This report documents the performances of the DeepDetect Open Source Deep Learning server on a variety of platforms and popular or particularly effective neural network architectures. The full server source code is available from https://github.com/beniz/deepdetect.
Given different platforms, the result should serve as a reference for parties and users interested in choosing the right NN model for their work on their server or embedded systems.
Ordered from most to less powerful:
- NVidia GTX 1080 Ti
- NVidia Jetson TX1
- NVidia Jetson TK1
- Raspberry Pi 3
Note that the 1080Ti and TX1 use the CuDNN NVidia accelerator library, while the TK1 uses GPU implementation without CuDNN and Raspberry uses CPU only.
For a detailed description of all platforms, see the dedicated platform section.

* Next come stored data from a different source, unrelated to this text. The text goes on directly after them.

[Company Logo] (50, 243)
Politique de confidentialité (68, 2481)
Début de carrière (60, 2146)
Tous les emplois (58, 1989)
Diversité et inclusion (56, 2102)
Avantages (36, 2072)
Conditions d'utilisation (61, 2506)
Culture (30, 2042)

We conducts an experiment with multiple contemporary Neural Networks (NN) models.
- GoogleNet
- VGG16 and VGG19
- Resnet 50, 101 and 152
- Densenet 121 and 201
- Squeezenet v1.0 and v1.1
- Mobilenet (original Caffe version and another with custom speed-up)
- Shufflenet
One important aspect of choosing a model is the limitation of the hardware, such as the computational output (in flops), and the amount of available RAM. The number of flops required for a single pass for a model is displayd below, along with the number of parameters (weights in the network).
Below are performances, displayed in log scale. The reported performances are per image in ms. When batch size is greater than one, the reported value is the average time per image for that batch size. On GPUs and platforms with limited memory, not all batch sizes are applicable.
The reported performances use a customized version of Caffe as backend.
The graph shows the performances difference between the Raspberry Pi 3 and the Raspberry Pi 4 (2 GB) using NCNN as a backend.
- All considered networks are tested over image classification tasks, we may add more tasks to the benchmark in the future.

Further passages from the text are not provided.